The goal of the training was to “train every Uvalde law enforcement officer so that we can prepare as best as possible for any situation that may arise.” It was held in late March.
Texas state law requires all public school districts to “adopt and implement” an emergency operation plan, and to carry out drills related to active threats or severe weather, according to KSAT.
However, a Texas School Safety Center at Texas State University found that just 200 of 1,022 school districts in the state had active shooter policies, according to the Texas Tribune.
Uvalde police opted not to enter the classroom where Ramos killed 19 children because they believed he was barricaded in, and that all potential victims had already been killed. But it has since been revealed that multiple 911 calls were made from the classroom during the 40-minute waiting period.
Uvalde Consolidated Independent School District police chief Pete Arredondo reportedly told officers not to breach.
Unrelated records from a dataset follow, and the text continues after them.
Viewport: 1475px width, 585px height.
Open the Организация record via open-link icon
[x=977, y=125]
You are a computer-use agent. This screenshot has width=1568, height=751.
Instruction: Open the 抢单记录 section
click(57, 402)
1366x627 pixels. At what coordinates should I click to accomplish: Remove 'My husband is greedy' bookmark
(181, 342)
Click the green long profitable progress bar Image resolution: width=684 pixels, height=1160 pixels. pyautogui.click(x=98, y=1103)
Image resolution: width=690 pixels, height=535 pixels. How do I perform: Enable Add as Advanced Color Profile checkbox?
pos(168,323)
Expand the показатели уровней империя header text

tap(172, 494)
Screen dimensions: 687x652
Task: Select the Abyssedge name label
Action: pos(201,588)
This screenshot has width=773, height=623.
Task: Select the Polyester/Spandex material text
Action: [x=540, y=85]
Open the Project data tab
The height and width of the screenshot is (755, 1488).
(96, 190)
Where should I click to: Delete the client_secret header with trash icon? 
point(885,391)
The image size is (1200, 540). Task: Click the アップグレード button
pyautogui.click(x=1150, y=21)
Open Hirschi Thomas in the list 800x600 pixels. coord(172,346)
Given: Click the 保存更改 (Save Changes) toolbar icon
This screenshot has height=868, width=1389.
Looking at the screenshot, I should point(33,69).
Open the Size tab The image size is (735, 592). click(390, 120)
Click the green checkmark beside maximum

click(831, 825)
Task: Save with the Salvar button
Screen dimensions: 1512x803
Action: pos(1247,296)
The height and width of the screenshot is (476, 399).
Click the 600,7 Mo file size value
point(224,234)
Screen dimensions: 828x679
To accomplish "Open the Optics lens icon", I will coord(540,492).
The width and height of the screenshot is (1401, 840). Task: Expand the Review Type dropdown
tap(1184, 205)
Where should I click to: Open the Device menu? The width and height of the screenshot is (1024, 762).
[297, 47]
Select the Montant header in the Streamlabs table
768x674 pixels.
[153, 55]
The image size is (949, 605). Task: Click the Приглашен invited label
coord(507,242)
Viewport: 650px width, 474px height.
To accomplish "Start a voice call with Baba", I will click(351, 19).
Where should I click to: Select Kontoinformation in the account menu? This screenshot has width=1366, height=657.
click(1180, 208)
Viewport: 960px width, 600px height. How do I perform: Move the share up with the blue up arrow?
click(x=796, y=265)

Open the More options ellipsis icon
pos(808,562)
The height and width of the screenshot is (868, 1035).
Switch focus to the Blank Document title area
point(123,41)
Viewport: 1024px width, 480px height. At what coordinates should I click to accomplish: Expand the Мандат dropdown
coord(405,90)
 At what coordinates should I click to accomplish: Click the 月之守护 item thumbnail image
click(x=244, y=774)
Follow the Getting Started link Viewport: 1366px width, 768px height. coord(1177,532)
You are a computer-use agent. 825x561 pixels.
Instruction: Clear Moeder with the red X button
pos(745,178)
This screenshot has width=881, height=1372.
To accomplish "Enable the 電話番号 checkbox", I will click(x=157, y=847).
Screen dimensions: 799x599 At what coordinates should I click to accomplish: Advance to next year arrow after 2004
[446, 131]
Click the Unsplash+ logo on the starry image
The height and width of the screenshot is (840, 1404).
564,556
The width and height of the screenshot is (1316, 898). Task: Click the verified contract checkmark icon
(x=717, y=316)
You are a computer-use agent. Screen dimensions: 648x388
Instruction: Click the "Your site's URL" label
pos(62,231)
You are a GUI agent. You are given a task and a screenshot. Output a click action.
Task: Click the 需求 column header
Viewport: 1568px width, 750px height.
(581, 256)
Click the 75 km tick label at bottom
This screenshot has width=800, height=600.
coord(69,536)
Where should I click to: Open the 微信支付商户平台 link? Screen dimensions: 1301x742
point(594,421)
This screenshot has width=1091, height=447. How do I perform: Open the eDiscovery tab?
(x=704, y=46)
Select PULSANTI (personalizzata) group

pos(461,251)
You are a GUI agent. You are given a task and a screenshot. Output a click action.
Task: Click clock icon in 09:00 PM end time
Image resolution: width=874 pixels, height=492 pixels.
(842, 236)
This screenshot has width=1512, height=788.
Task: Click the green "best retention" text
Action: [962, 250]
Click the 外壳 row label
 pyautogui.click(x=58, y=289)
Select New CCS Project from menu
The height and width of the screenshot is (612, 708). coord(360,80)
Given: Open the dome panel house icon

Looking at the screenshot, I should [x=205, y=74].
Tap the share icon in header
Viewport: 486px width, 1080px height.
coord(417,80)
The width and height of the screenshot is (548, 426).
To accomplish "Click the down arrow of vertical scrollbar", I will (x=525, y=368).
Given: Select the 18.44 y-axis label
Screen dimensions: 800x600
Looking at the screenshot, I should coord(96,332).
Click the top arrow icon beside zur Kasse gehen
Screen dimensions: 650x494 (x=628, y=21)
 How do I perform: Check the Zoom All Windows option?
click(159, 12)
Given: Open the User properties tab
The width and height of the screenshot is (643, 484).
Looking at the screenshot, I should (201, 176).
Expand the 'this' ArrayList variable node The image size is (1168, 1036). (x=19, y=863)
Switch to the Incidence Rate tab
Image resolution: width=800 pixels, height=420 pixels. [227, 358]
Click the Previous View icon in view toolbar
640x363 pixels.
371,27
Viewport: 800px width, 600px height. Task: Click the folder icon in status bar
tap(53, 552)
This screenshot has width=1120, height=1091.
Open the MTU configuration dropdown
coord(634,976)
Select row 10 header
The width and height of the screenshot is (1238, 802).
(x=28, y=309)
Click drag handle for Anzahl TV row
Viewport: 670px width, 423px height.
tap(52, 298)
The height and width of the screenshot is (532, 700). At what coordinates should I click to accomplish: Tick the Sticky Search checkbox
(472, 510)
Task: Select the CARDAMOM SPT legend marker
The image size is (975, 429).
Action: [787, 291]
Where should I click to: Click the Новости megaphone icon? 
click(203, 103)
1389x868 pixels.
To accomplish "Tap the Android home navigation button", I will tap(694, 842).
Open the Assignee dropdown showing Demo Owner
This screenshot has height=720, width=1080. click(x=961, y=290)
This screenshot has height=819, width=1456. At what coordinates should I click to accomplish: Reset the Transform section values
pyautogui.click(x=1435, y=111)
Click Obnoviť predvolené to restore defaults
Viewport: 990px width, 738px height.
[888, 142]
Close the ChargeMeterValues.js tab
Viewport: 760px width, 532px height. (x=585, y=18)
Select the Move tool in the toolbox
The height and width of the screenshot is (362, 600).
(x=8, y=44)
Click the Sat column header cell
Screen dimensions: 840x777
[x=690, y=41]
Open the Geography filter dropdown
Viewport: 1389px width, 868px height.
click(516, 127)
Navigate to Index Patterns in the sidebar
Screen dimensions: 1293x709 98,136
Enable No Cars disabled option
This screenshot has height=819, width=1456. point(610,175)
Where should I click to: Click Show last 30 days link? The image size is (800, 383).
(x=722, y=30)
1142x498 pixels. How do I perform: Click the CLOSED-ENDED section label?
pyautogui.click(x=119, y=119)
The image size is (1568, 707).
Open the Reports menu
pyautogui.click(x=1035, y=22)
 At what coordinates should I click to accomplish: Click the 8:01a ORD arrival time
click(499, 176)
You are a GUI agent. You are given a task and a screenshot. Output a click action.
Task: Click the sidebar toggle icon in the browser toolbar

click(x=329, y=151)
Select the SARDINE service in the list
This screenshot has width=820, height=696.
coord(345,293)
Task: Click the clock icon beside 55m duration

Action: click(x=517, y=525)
Steven McCraw, who serves as the head of the Texas Department of Public Safety, revealed that an incident commander made a critical mistake in not responding to an active shooter situation. The incident commander, who was not revealed by name, is reported to have been Arredondo.
A 911 call from Robb Elementary revealed that about nine students were still alive as of 12:16 pm, but the gunman was not killed until 12:50 pm. Ramos was ultimately taken down by a tactical team comprised of off-duty Border Patrol agents — many of whom had children in the school — who had grown tired of waiting.